Na quarta prisão mais violenta do mundo

Em Portugal, foi solicitada a revisão de sentença estrangeira para que produzisse efeitos no nosso país e para que o Leandro possa cumprir o resto da pena aqui. Já foi enviada pelo Tribunal da Relação uma carta rogatória no sentido de o Leandro ser notificado. Ao que parece, ele ainda não foi notificado das cartas rogatórias enviadas pelo tribunal português. Da parte do Tribunal da Relação, tudo tem sido feito, e em conformidade. Por parte da embaixada portuguesa na Venezuela, têm falado com o adido social e cultural da embaixada de Portugal em Caracas, que se mostra sempre muito disponível e se prontifica sempre que pode para ir ver o Leandro.

Relativamente ao consulado, nunca obtiveram resposta aos emails no sentido de poderem averiguar e ajudar a saber o que se passa com o Leandro relativamente às notificações. Só falei com o meu filho dois meses depois de ele ter sido detido. Foi quando o deixaram fazer telefonemas.
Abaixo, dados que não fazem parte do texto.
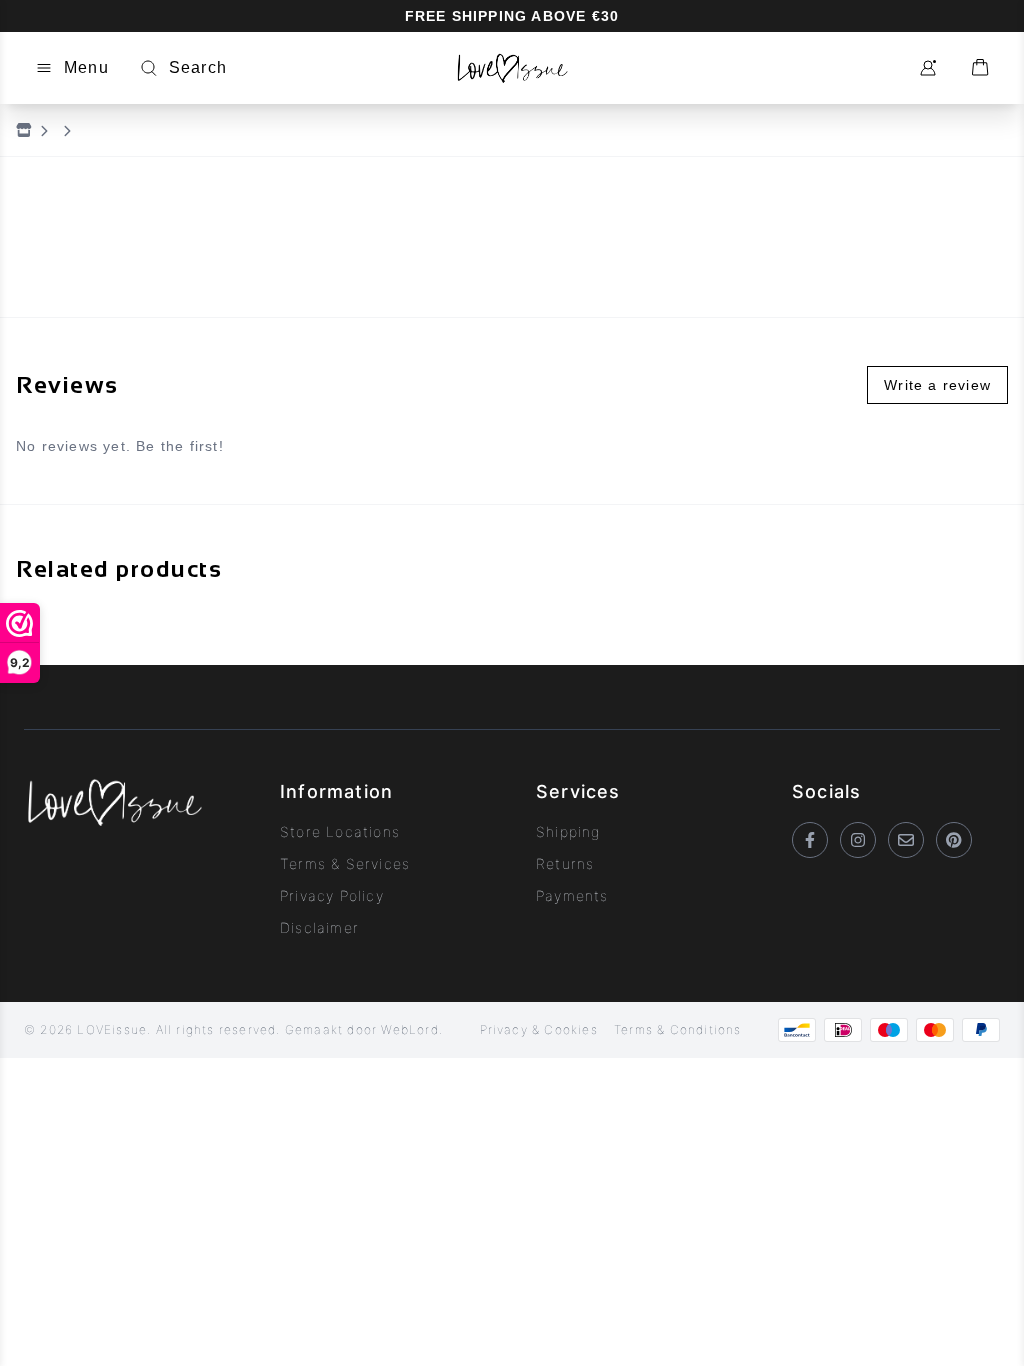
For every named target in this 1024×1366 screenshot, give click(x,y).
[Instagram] (858, 840)
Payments (572, 895)
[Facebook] (810, 840)
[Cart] (980, 67)
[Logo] (511, 68)
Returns (565, 863)
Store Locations (340, 831)
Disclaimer (319, 927)
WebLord (409, 1029)
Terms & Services (345, 863)
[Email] (906, 840)
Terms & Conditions (678, 1029)
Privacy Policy (332, 895)
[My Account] (928, 68)
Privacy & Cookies (539, 1029)
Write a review (937, 385)
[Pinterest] (954, 840)
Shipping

Ele sabe que errou, e eu sofro muito por saber que ele está a viver um inferno naquela prisão, que é considerada a quarta mais violenta do mundo, e que tem 1200 reclusos a mais em relação à lotação máxima permitida! Tenho feito tudo o que está ao meu alcance. Contactei um advogado português na Venezuela.

Todos os meses, envio cerca de 200 euros para o meu filho, porque só com dinheiro ele consegue telefonar ou comer. O meu filho tem 1,94 m e pesava 105 kg. Hoje está com cerca de 70 kg. Já esteve na enfermaria devido a uma infeção pulmonar, e até já me ligaram a informar de que estava acorrentado. Sempre que ele me telefona, implora muito para que o tire de lá. Vivo numa grande angústia e estou a lutar muito para tentar trazer o meu filho. Ele errou e tem que pagar, mas que cumpra a pena em Portugal, é tudo o que desejo. No meu coração, sinto que o Leandro vai refazer a sua vida depois desta provação.